─── Exercise inputs ───

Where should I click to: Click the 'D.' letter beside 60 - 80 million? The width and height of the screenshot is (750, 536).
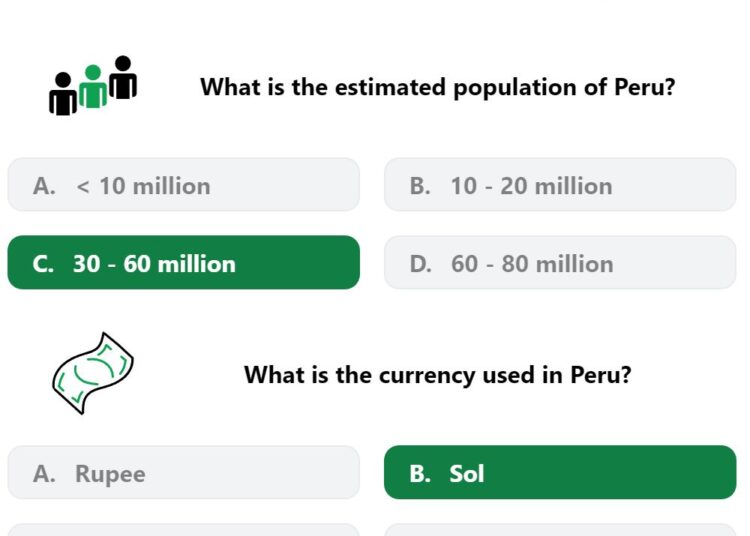(x=420, y=264)
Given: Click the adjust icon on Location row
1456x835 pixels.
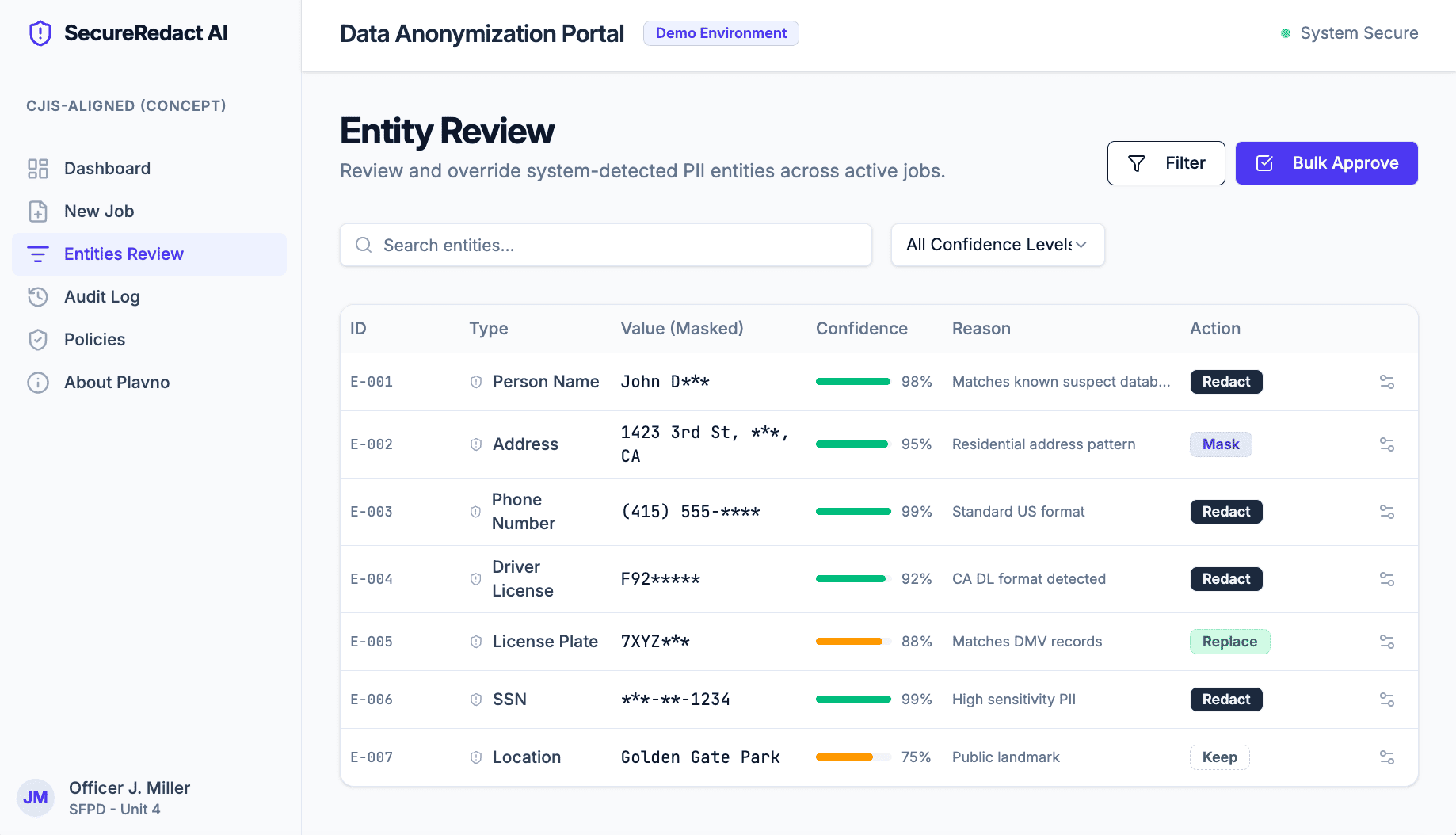Looking at the screenshot, I should pos(1386,757).
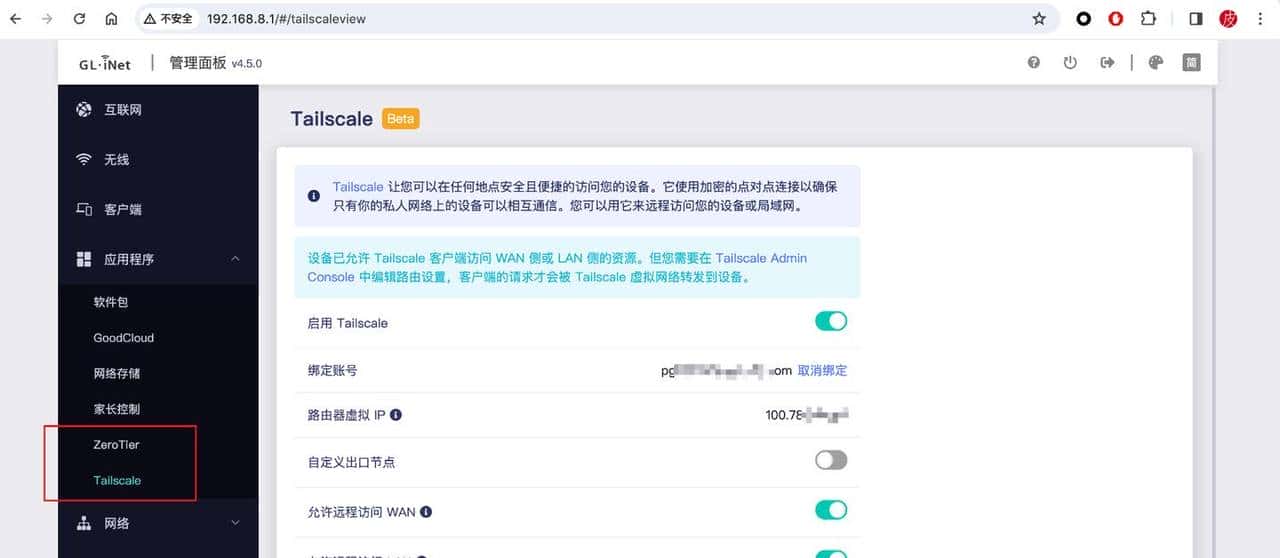The image size is (1280, 558).
Task: Click the logout arrow icon
Action: (1107, 62)
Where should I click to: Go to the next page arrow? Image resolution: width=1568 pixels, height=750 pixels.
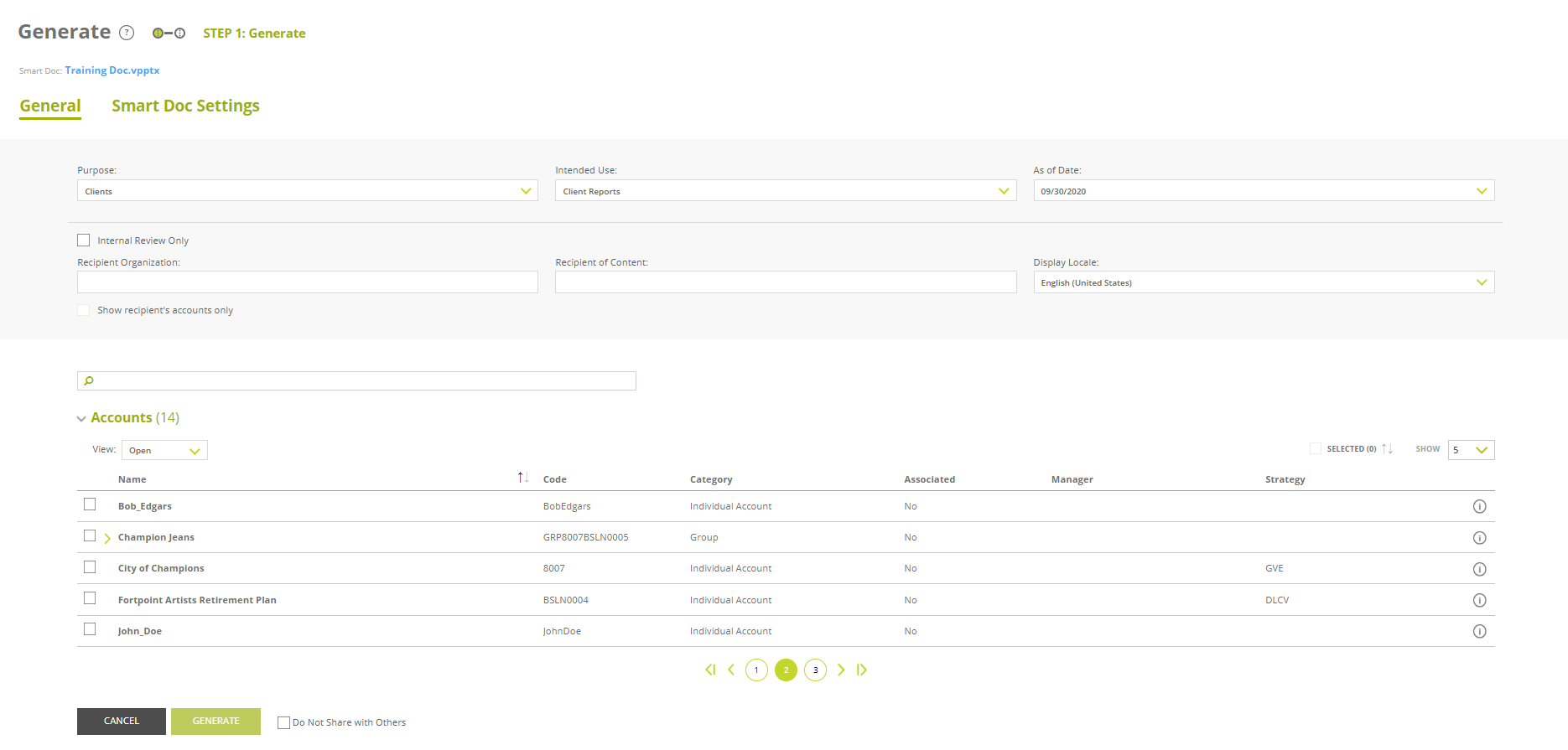[x=841, y=670]
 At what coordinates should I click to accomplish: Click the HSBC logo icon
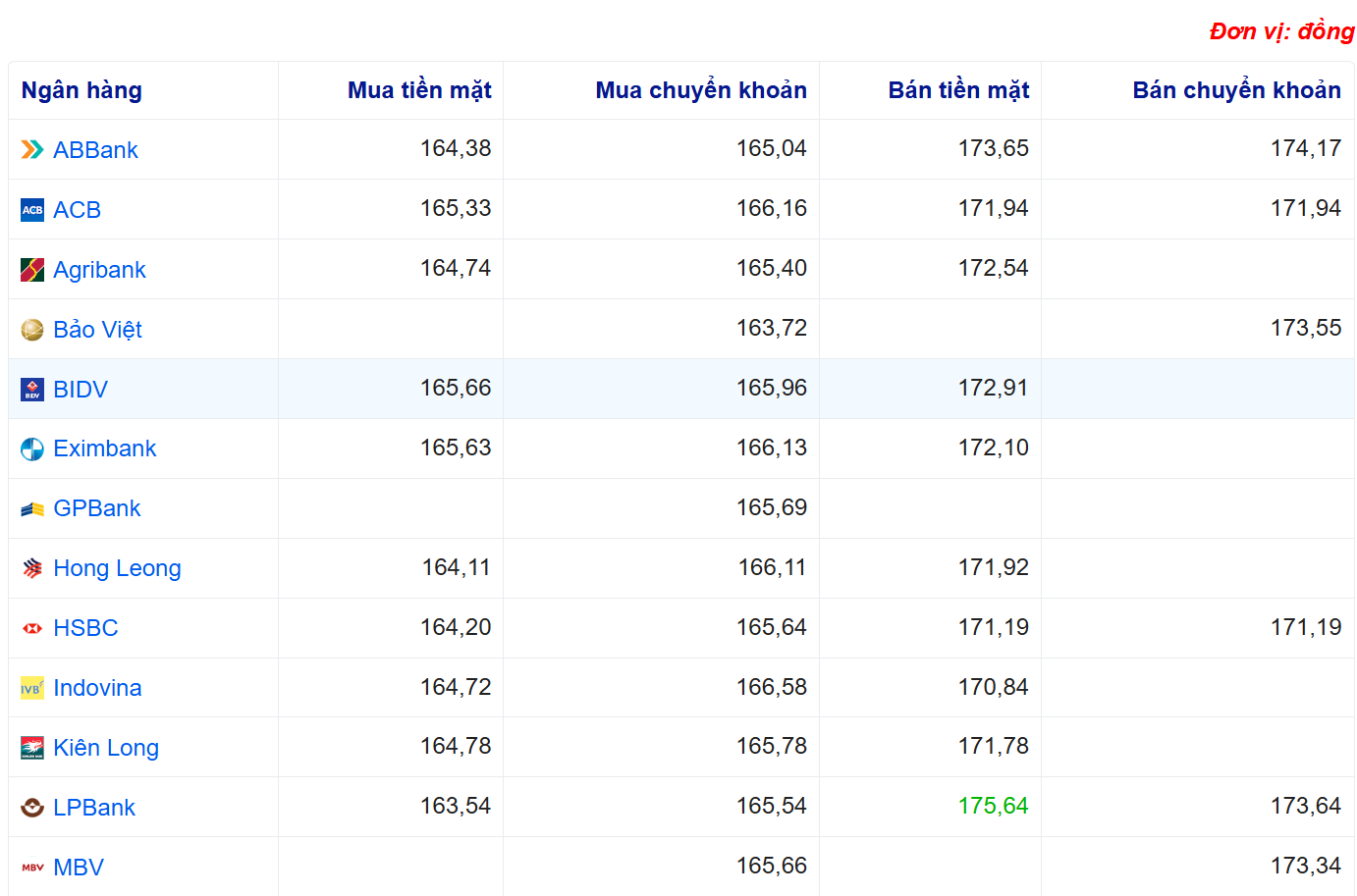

───

» **Required action**: Copy out each line of the data exactly as it reads; skip the pictures.

» **Problem solution**:
Where should I click to: Click the 'D.' letter beside 60 - 80 million? The width and height of the screenshot is (750, 536).
(x=420, y=264)
Given: Click the adjust icon on Location row
1456x835 pixels.
Looking at the screenshot, I should pos(1386,757).
The image size is (1280, 558).
Task: Click the logout arrow icon
Action: (1107, 62)
Where should I click to: Go to the next page arrow? Image resolution: width=1568 pixels, height=750 pixels.
[x=841, y=670]
 At what coordinates should I click to accomplish: Click the HSBC logo icon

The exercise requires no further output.